Nashya Shaikh

Regions with significant populations
- India (West Bengal, Assam, Bihar) Bangladesh

Languages
- Native: Rajbanshi, Kamtapuri/Rangpuri, Goalpariya, Surjapuri Second language: Bengali, Assamese, Nepali, Hindustani, Bihari languages

Religion
- Islam

Related ethnic groups
- Surjapuri, Koch, Rabha, Boro, Deshis

= Nashya Shaikh people =

The Nashya Shaikh or Nashya Sekh is a Muslim community found in northern parts of the state of West Bengal in India. They are culturally and linguistically similar to both people of northern Bangladesh and Goalpara of Assam. A small number of the community are also found in the neighboring state of Bihar, where they are known as the Bengali Shaikh. The group is descended from a set of tribals which were collectively referred to as Koches, who converted to Islam as they were unable to find a favourable position in Hindu society and came to be known as the Rajbanshi Muslims. They are homogeneous with the Koch people and are bilingual, speaking both Bengali and Surjapuri.

== Origin ==

The Nashyas trace their origin to the indigenous communities of Koch people of northern West Bengal, though some of them are also from Mech community. Their conversion to Islam is said to have taken over two to three centuries, and the Nashya still retain many cultural traits of their pre-Islamic past.For instance the reverence of pirs was a continuation of their previous beliefs. Most people of the community are non-practicing Muslims though the newer generations are becoming increasing Islamic due to globalization. From historic evidence, it seems a segment of the population of northern Bengal began to convert to Islam when the region fell under the control of Bakhtiyar Khilji. Some of the earliest converts were the chiefs Ali Mech and Kala Pahar. Tradition also ascribes the conversion of several lineages to Sufi saints such as Torsa Pir, Pagla Pir, Shah Fakir Sahib and Shah Gari Sahib.

==Present circumstances==

At the time of the 1891 census in Cooch Behar, the Nasya Sheikh were the predominant Muslims in the state with a population of 1,69,551 while other immigrant Muslim communities were only 1,195. They made up 29.29% of Cooch Behar's population at the time.

Politically the community has remained supportive of the establishment - whether the Raja of Cooch Behar, the Congress during Partition, or the Left Front and Trinamool Congress during their time in power.

DATA EXTRACT →

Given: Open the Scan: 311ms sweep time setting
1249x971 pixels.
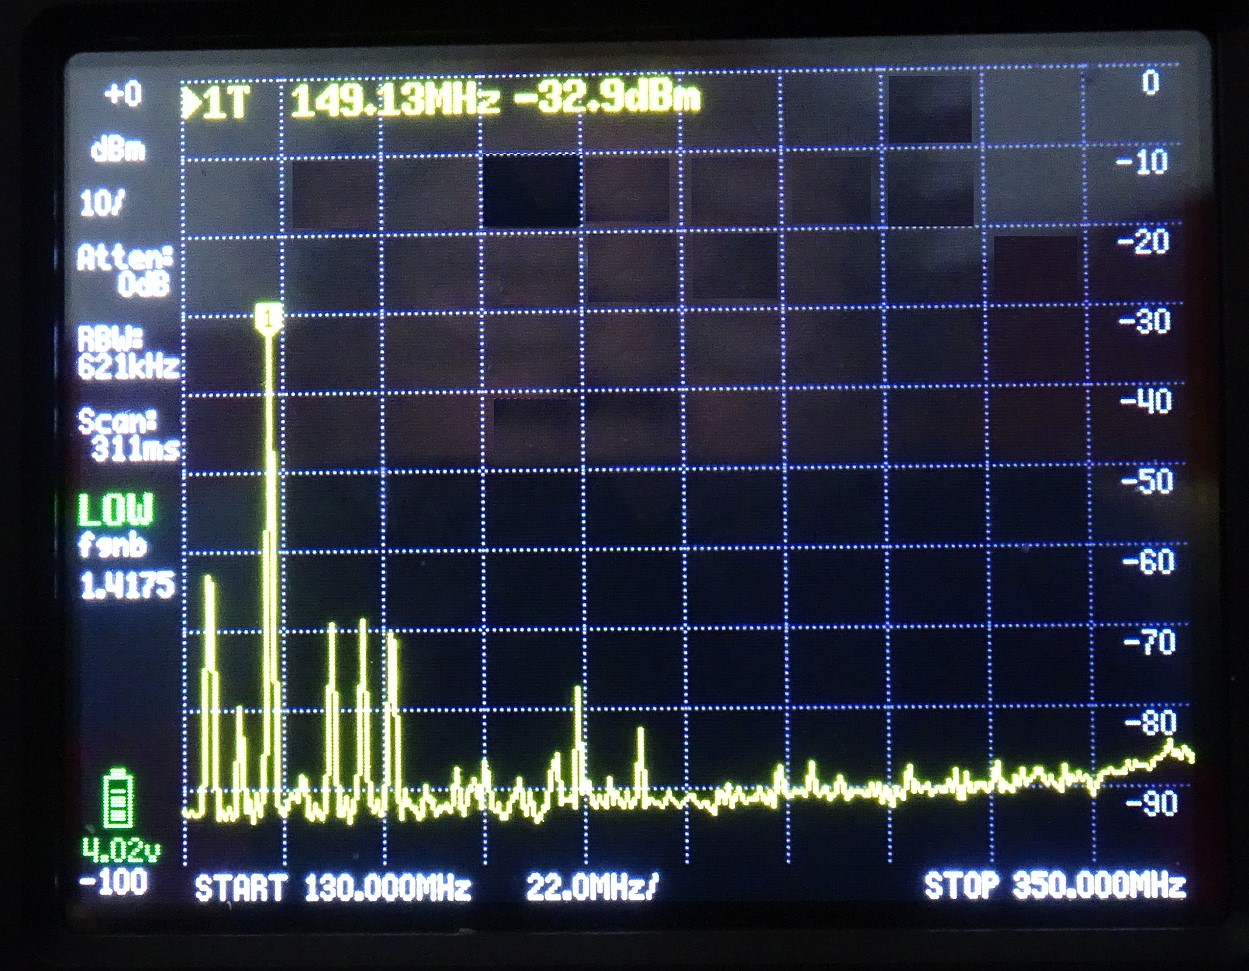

EXERCISE A → According to the Nashya Shaikh article, what are members of the community called in Bihar?
EXERCISE B → Retype everything in the Nashya Shaikh article from "At the time of" down to "at the time.".
The data after the Nashya Shaikh article is separate material.

WRITTEN ANSWER A → They are known as the Bengali Shaikh.

WRITTEN ANSWER B →
At the time of the 1891 census in Cooch Behar, the Nasya Sheikh were the predominant Muslims in the state with a population of 1,69,551 while other immigrant Muslim communities were only 1,195. They made up 29.29% of Cooch Behar's population at the time.